Am I no longer a single parent?

By kyupi at deviantArt

My partner is moving in Tuesday.

Coming from a blended family I have an idea on what not to do when having people move in to a child’s home. When I was younger my biological dad and my step-mom joined forces in housing 5 kids, so my “blending” is much more simple. I think what applies to both is letting the child know what is going on – as a child I was pissed that I was not talked to or prepped for the merger.

I’ve talked to my daughter about it, a lot. She is very bored with the conversation. She is totally cool with the boyfriend moving in, a little too excited as she has a crush on him. And after a lot of serious conversations, he is prepared to share a home with a little six-year-old menace as she grows into a scary teenage menace. A lot of time has been spent prepping for those two.

And then there is me. I am crazy about my super cool, super tall, drummer other half. Plus, he is handsome as hell (I am assuming hell is ridiculously handsome I guess) I’m pumped to wake up to him every morning and for the burden of cooking to be lifted off my shoulders (See: The kitchen fire I started last year) He is able to reach all the shit on the top shelves!

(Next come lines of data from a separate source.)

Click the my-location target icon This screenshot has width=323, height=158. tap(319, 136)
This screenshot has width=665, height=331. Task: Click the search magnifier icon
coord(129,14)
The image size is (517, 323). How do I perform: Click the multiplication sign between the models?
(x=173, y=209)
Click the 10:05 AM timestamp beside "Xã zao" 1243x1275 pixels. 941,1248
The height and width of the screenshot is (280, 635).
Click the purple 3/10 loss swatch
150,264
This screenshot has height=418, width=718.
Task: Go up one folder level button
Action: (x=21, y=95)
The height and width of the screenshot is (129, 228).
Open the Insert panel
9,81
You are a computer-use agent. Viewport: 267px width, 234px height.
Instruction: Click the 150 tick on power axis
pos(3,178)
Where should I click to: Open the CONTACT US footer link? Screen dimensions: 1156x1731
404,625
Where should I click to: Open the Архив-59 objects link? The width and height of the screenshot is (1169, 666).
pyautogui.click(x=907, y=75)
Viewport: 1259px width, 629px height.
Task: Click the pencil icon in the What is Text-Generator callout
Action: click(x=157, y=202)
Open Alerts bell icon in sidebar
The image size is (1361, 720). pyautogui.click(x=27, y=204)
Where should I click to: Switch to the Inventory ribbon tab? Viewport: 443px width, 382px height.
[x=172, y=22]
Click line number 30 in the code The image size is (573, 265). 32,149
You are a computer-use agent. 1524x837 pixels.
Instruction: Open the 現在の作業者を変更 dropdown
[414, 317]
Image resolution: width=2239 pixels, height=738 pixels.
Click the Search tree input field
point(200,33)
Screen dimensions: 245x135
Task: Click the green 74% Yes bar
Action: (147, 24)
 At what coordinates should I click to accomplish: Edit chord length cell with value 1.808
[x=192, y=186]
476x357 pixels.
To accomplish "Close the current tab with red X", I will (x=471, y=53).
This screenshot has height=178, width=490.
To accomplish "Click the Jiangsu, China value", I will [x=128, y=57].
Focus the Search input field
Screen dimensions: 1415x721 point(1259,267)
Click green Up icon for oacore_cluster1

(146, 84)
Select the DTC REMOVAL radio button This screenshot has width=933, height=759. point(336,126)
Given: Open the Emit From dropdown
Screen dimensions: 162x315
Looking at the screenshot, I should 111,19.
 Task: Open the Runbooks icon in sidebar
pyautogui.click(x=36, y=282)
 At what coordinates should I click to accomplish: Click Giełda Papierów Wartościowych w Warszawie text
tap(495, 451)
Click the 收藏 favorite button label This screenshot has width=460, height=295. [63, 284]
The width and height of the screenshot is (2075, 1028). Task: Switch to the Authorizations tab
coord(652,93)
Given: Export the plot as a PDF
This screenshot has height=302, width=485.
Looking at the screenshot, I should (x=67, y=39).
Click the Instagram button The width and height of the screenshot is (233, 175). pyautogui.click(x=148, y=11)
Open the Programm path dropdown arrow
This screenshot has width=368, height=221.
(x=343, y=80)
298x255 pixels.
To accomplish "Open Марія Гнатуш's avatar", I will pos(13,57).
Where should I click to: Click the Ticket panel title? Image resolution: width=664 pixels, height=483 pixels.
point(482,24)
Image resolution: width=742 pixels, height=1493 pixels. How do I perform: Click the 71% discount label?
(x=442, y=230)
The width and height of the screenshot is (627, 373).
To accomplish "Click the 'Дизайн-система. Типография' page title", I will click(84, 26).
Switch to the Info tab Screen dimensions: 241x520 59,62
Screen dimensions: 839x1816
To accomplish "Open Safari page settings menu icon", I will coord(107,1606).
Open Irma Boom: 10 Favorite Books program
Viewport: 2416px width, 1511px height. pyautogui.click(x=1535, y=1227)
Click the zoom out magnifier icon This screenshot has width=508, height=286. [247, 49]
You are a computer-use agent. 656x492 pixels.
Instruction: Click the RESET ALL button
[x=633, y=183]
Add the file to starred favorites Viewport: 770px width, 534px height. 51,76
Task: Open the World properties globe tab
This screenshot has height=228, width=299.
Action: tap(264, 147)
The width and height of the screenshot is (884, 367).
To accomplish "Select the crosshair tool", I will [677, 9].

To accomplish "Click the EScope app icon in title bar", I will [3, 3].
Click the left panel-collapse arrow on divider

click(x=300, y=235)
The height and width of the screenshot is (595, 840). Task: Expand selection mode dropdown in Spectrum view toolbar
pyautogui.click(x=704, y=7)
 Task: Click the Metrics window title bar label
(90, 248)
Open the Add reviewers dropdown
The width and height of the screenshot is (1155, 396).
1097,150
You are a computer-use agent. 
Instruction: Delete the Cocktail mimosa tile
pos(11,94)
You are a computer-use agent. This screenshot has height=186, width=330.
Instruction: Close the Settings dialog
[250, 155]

So that is that. Everyone is looking forward to it, there’s an extra person to feed the cats. Now, notice how in the first paragraph I wrote “my” blending. It is similar to how I say “my” apartment “my” mess and “my” cats.

Moms don’t be selfish enough, so here we go.

I didn’t start thinking about how I will be affected until recently. I’m not scared or turned off by the move-in decision but I am realizing things will be different. I’ll probably have to clean more, because now someone else will be in the apartment and will call bullshit on me when I say, “Oh the place is a mess because X day is my cleaning day.” Patience will have to stop climbing in the bed during the night. I’ll need to give up closet space and take some of my pictures off the wall (My walls are covered) P and I will have to stop saying that we live in a “giiiiirrrrlllll houusssse!” I may have to be more discreet about feeding the raccoons outside.

None of this is a big deal. Relationships are about compromise. And the boy is very laid back, accommodating, supportive – all that nice stuff.

I’ll also probably have to give up control in parenting stuff. Will I no longer be a single mom? That is a title that I have embraced and allowed to become part of my identity.

And then there is this nagging question: Will he want to stay after he sees me at my worst? He knows I snore, but does he *really* know what a lifetime of that means? Does he?!

Growth is good, and I am welcoming it. But, hmmm, what mom can truly give up all control? A well-balanced one, like the ones we read about and see on Pintrest. It will be fine, it will be better. I am going to live with one of the most awesome of people. I know all of this.

But still, hmmm …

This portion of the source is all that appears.